David C. Blue (1.1.3.6.1.7 in Blue Family Genealogy) was the seventh of eight children born to Solomon David Blue and Nancy C. (Graham) Blue. His parents had moved to Carmi, White County, Illinois where David was born in 1830. He married Lucinda Ary in 1854 and they had five (or seven?) children. In the 1860 U.S. Census, he and Lucinda were living with two of their young children, David’s sister Alvina, and their father Solomon. David’s occupation was farming.

David enlisted on December 21, 1863 and joined Co. E of the 13th (Consolidated) Illinois Cavalry Regiment on January 20, 1964 with several other men from White County. His regiment spent much of its time in Missouri and Arkansas. The Regiment has been organized early in the war, but had suffered many losses. They reorganized in January 1864 with many new recruits. Prior to his mustering in, the regiment was involved in the Battle of Bayou Forche which immediately led to the capture of Little Rock on September 10, 1863.

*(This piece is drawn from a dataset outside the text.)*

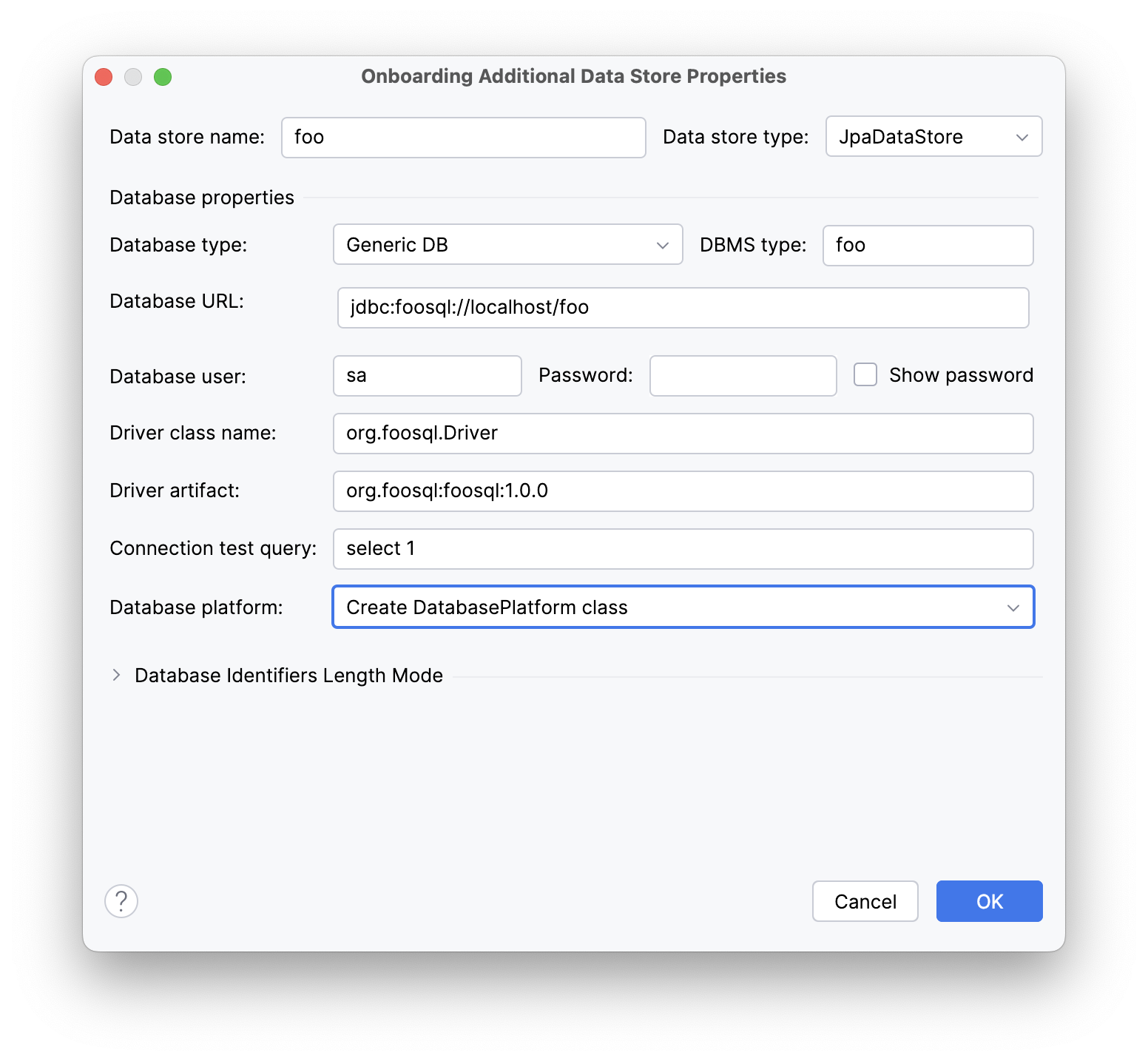Click the Database user field showing sa
The width and height of the screenshot is (1148, 1061).
click(427, 375)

The cavalry regiment then moved on and spent several months in or near Pine Bluff, Arkansas. From this location, detachments would set out to other areas for some of their missions.

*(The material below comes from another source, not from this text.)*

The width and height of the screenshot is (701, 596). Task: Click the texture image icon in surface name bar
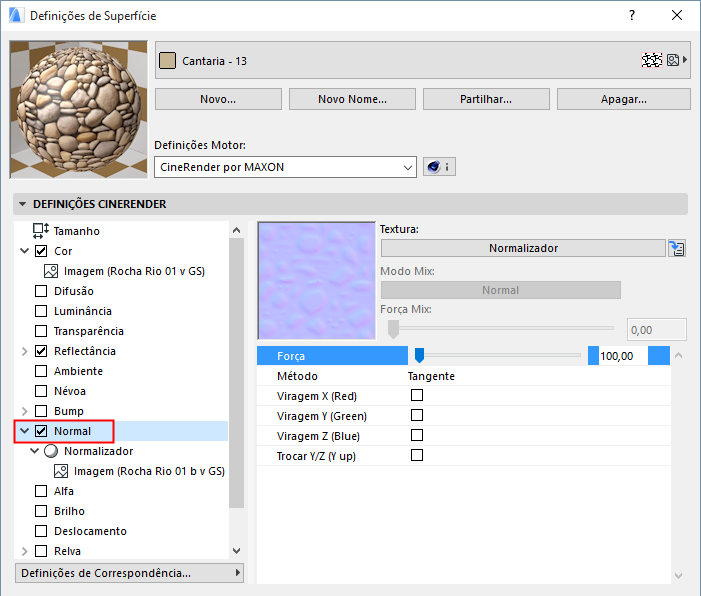tap(673, 60)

Private David  Blue died at Pine Bluff on June 20, 1864, having served less than six months. He is listed in the regiment’s roll call as one of nine men who died in Pine Bluff in the summer and fall of 1864. Only one man on that roster was listed as “killed” although several “died.” As with most regiments in this war, there were terrifically high numbers of deaths due to disease. The 13th Regiment of the Illinois Cavalry had 21 enlisted men killed or mortally wounded over the course of the war. They lost four officers and 360 men to disease.

In the book by Kenneth Carley, Minnesota in the Civil War: An Illustrated History, the author shares an excerpt from Dr Albert C. Wedge, a surgeon with the Third Minnesota Infantry (p 178):

I come to the memorable summer of 1864 in Pine Bluff, Ark. While there our regiment suffered from a most violent epidemic of malarial fever, and I will only attempt to deal with the causes. In the first place, it is a flat, swampy, unhealthy locality–the Arkansas River on the north and a filthy bayou on the south. The season was dry and hot. The south wind came over the bayou night and day, bringing miasma into our camp. One reason of suffering was the addition to our regiment of a lot of unacclimated men fresh from the North. In April, 1864, several hundred recruits joined us, and were immediately taken into this unhealthy locality. Of these recruits about eight-tenths were stricken down of malarial fever, and eighty-nine died. In June there were added to our number some drafted men. Nearly all fell sick of this disease, and thirty died. It is very unfortunate to be compelled to put men into such an intensely unhealthy locality in the very beginning of their service. We suffered here very much for the want of medical supplies. I could not get a dose of quinine to break the fever on myself. I was relieved from duty August 1st, and went home with the veterans. Had it not been for that circumstance I probably would not be writing this.

Maybe David died in the malaria epidemic. Maybe he suffered from typhoid fever. Another Illinois soldier, Garrett Burkett applied for disability after the war for ongoing consequences from the typhoid pneumonia he suffered while in Pine Bluff, Arkansas in the summer and fall of 1864. In his application for disability it stated, “At Pine Bluff State of Arkansas on or about August or September as now he recollects whilst in camp he was taken sick with typhoid pneumonia in the year 1864.”

Looking at records of regiments from Indiana, Illinois, Iowa, Minnesota, and Wisconsin, there were many men who died from disease in Pine Bluff, Arkansas in 1864. Whatever the cause, it seems likely that David was among that group of men who died from disease in the terrible living conditions of Pine Bluff, Arkansas in the summer and fall of 1864.